Я ответил без промедления:
– Капитан Хэлси, Хендрик, первый помощник, мичман Рэнкин, Юкс и Ивэнс.
– Кто-нибудь ещё? – спросил он.
– Нет.
– Иными словами, все те, кто остался на борту после отплытия двух шлюпок?
Я кивнул. Дженнингс заговорил не сразу.
– Удивительное дело, но вы правы, Варди. Спаслись те, кого вы назвали – Хэлси, Хендрик, Рэнкин, Юкс и Ивэнс. Их подобрал минный тральщик недалеко от Фарерских островов двадцать шестого марта, спустя три недели после того, как «Трикала» затонула у берегов Норвегии. Ну что ж. – Он встал и взял со стола фуражку. – Пойду подумаю над тем, что вы мне рассказали. Увидимся завтра вечером. А пока постарайтесь ещё раз вспомнить, не упустили ли чего-нибудь из того, что может нам пригодиться. Значит, мистер Рэнкин отказался доложить капитану о повреждении шлюпок? За это можно уцепиться. – И он вышел из камеры.
– Похоже, приличный тип, – заметил Берт после ухода Дженнингса.
– Да, – кивнул я. – Но вряд ли он сможет вытащить нас из этой истории. – В коридоре вновь раздались шаги, и открылась наша дверь.
– Капрал Варди! – Это был сержант.
– Да?
– Тут молодая женщина ждёт вас больше часа. Она говорила с начальником караула, и он разрешил вам повидаться.
– Молодая женщина? – воскликнул я.
– Да. И очень симпатичная. – Сержант подмигнул, – Прислать её сюда?
У меня закружилась голова. Неужели Бетти передумала? Тогда.., Во мне вспыхнула надежда.
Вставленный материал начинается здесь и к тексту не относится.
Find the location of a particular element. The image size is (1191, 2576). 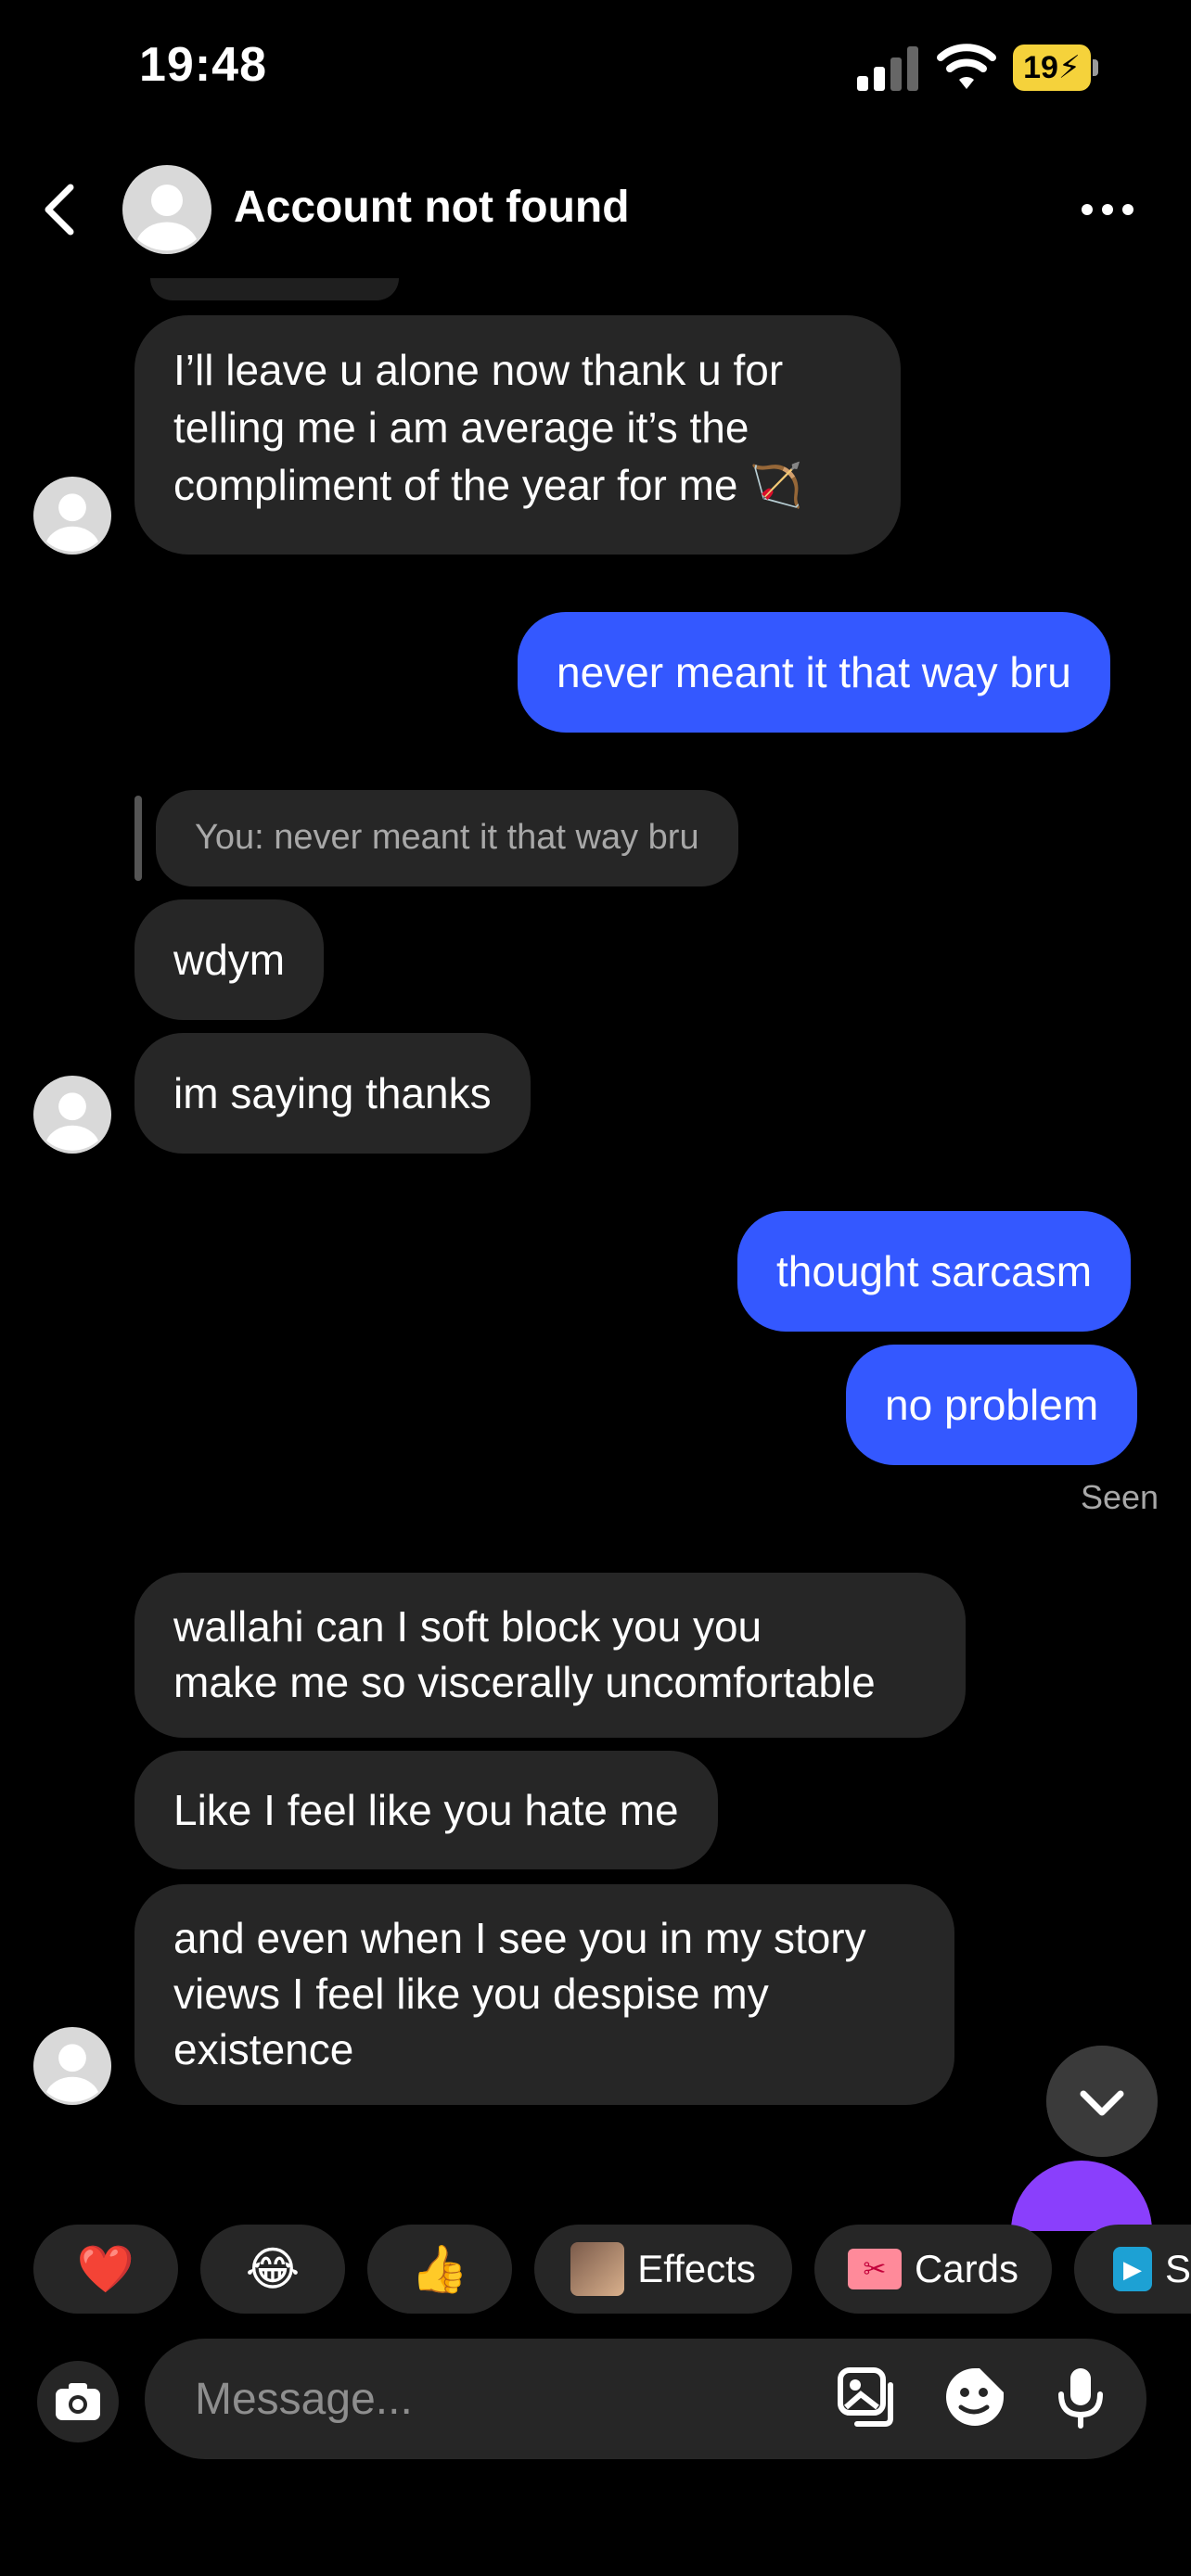

message-line: telling me i am average it’s the is located at coordinates (461, 428). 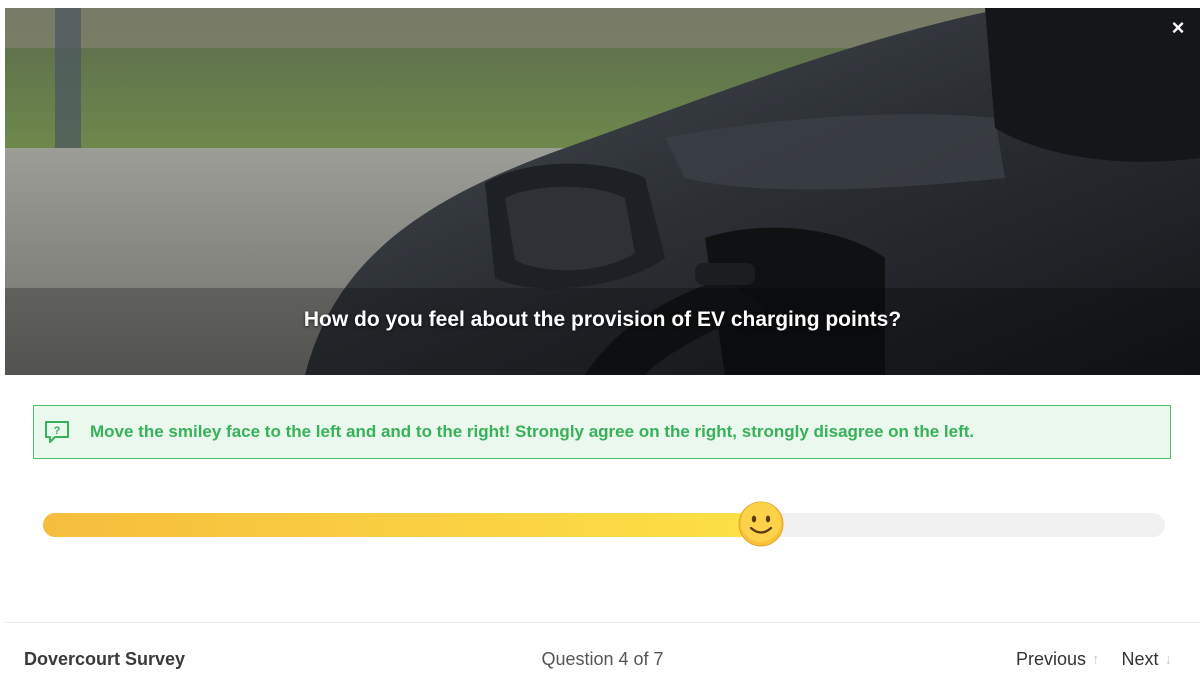 I want to click on next-label: Next, so click(x=1140, y=659).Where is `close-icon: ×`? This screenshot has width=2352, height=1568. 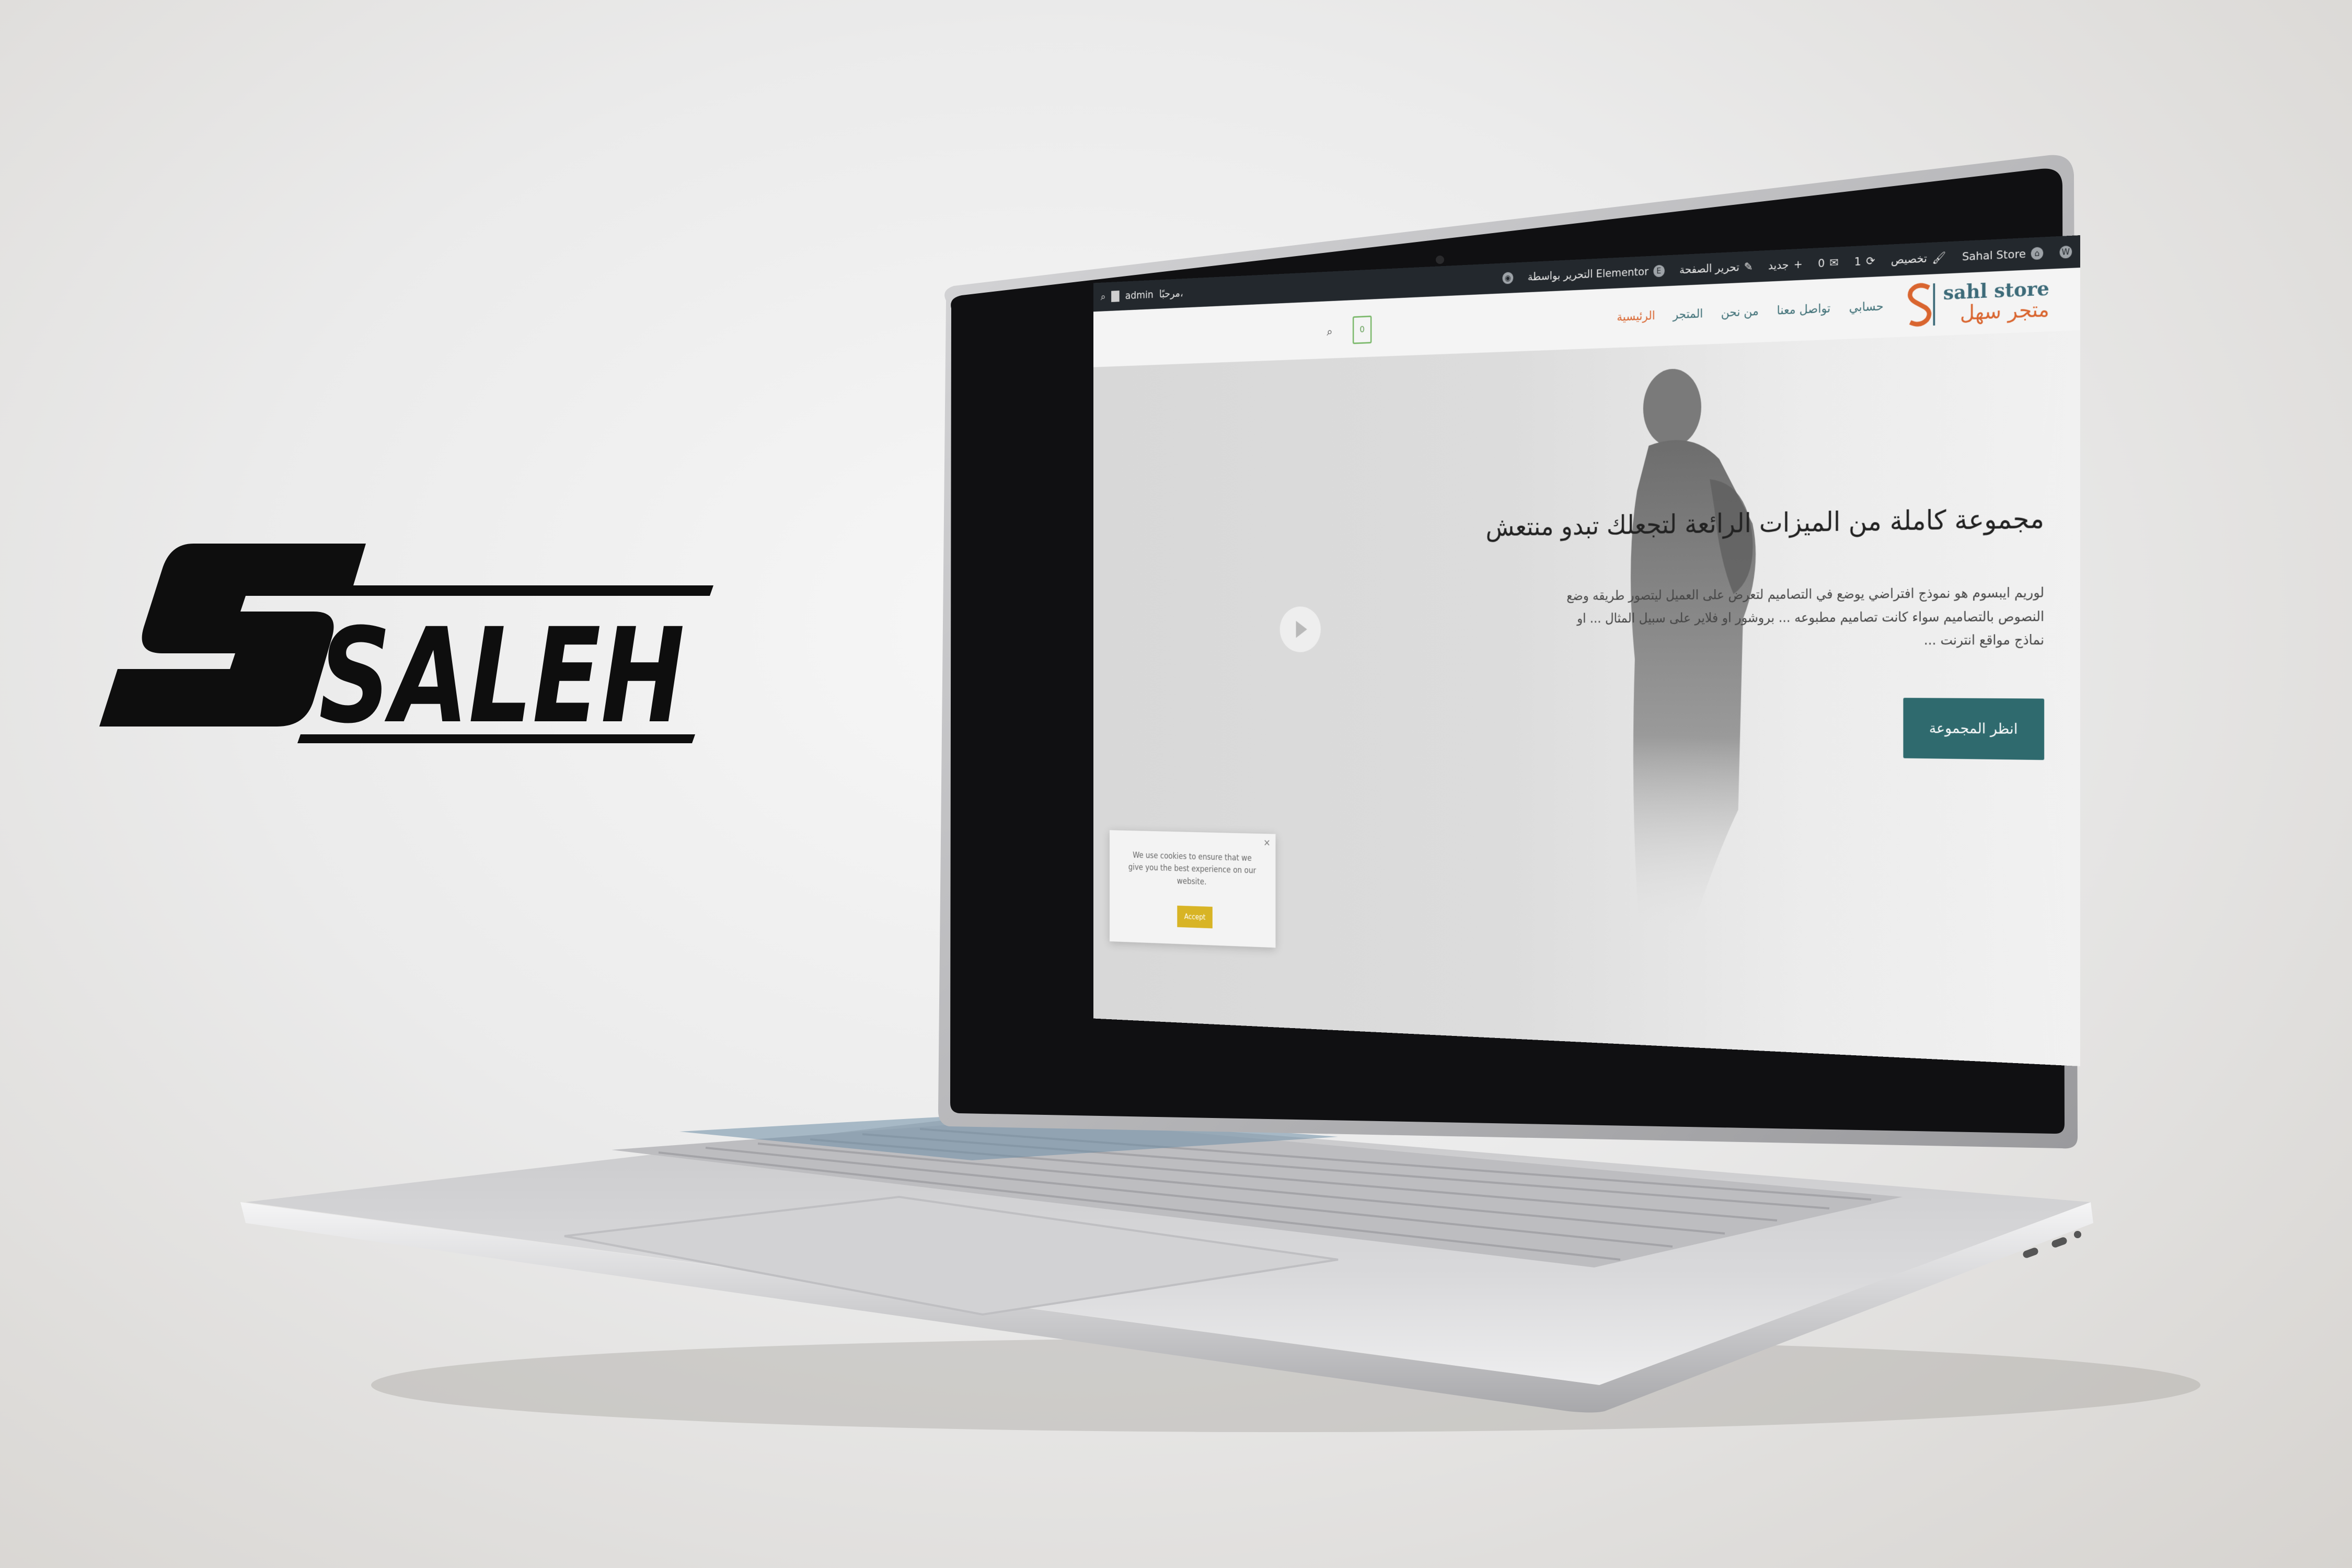 close-icon: × is located at coordinates (1267, 842).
– Дело идёт на лад? – Берт улыбнулся. – Небось она пришла за кольцом.
Сержант ушёл, вернулся, распахнул дверь, и в камеру вошла Дженни. Я остолбенел от изумления. Я не верил своим глазам. И она изменилась. Бесформенная длинная шинель уступила место изящному костюму, черный берет – весёленькой шляпке. Я неуклюже поднялся на ноги. Наши взгляды встретились. С превеликим трудом я удержался и не расцеловал её в обе щеки.
– Дженни! – воскликнул я. – Как ты сюда попала? Я думал, ты в Шотландии. Она села за стол.
– Я там была. Но получила твоё письмо, и… вот я здесь. А как ты, Берт?
– Всё нормально, спасибо, мисс, – с улыбкой ответил Берт. – Но… что заставило вас приехать сюда?
– Любопытство, – смеясь, ответила она, – Я хотела убедиться, что вас действительно арестовали за бунт. И… в общем, я приехала, как только смогла.
– Не стоило тебе так быстро уезжать. Ты провела дома лишь несколько дней, и твой отец…
– Не говори глупостей, Джим, – прервала меня Дженни. – Я не могла не приехать. И папа не ожидал от меня ничего иного. За последние месяцы я столько странствовала по Европе, что путь от Обана до Фалмута для меня сущий пустяк. А теперь расскажите, что означает вся эта бредистика.